訴状によると、県内の原告らは昨年8~9月ごろ、フェイスブックやインスタグラムで、楽天グループの三木谷浩史氏ら著名人をかたるなどした虚偽広告を閲覧。LINEに誘導されてうその投資話を持ちかけられ、現金を指定口座に振り込むなどした。
原告側は、虚偽広告をSNSに掲載すれば利用者に不測の損害を及ぼす恐れがあることをメタ社側が予見でき、内容の真実性を調べて確認し、広告を掲載しない義務があったのに怠ったと主張。「虚偽広告を放置し、広告料収入も得て、詐欺被害を引き起こした」と指摘している。

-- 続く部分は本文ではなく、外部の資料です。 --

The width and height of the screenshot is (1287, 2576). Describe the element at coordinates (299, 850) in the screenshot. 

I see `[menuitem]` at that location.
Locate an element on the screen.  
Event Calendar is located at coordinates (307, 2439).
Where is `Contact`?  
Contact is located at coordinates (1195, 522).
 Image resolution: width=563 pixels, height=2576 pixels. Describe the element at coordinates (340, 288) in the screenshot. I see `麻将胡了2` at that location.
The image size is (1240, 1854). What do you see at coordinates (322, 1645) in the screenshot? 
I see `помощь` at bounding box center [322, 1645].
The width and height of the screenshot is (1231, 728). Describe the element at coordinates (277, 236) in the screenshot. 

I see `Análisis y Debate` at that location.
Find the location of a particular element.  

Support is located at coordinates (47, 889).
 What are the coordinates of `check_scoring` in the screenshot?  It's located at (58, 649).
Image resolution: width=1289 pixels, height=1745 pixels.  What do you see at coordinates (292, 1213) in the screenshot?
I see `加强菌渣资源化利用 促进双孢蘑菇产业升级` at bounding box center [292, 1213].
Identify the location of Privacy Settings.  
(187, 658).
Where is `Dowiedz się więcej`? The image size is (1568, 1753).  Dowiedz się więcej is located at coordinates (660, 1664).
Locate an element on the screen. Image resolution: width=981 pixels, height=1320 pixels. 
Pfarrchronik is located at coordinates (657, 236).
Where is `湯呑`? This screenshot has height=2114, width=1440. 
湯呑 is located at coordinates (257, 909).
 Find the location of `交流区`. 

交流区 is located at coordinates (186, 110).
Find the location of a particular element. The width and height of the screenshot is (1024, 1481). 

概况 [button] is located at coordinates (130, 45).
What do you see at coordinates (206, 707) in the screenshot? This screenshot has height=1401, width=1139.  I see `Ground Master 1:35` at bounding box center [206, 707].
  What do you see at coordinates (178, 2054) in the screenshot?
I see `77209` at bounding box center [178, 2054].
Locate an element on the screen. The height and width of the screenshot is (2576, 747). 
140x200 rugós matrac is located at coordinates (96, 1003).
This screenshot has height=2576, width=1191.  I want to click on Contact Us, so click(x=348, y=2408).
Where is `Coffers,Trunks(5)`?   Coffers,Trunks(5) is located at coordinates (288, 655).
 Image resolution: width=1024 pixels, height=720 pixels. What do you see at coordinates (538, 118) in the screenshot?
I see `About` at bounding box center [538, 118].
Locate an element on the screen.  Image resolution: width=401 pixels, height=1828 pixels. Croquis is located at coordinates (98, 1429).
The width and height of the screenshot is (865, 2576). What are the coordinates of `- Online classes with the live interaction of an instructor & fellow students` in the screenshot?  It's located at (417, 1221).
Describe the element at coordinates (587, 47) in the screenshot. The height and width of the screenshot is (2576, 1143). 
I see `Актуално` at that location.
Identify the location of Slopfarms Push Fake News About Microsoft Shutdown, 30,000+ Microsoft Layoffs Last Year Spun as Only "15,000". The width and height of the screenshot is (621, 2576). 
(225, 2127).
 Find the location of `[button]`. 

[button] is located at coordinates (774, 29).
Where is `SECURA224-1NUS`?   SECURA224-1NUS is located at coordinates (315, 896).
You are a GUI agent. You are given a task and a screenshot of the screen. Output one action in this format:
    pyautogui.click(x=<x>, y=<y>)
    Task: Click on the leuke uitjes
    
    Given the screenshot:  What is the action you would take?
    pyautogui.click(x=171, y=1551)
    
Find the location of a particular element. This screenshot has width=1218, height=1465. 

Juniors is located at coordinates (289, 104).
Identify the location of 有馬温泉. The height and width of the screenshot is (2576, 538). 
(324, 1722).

横浜地裁に提訴した弁護団の城田孝子弁護士は会見で「同じような被害者を生まないためにも、広告基準を見直してほしい。メタ社に限らずオンラインプラットフォームを展開する会社の広告審査基準が見直され、健全になるのが何よりだ」などと述べた。
メタ社への偽投資広告詐欺の損害賠償を巡っては、神戸地裁でも先行訴訟が係争中で、今回は第2次提訴となる。今後、原告は全国でさらに増える見通しだ。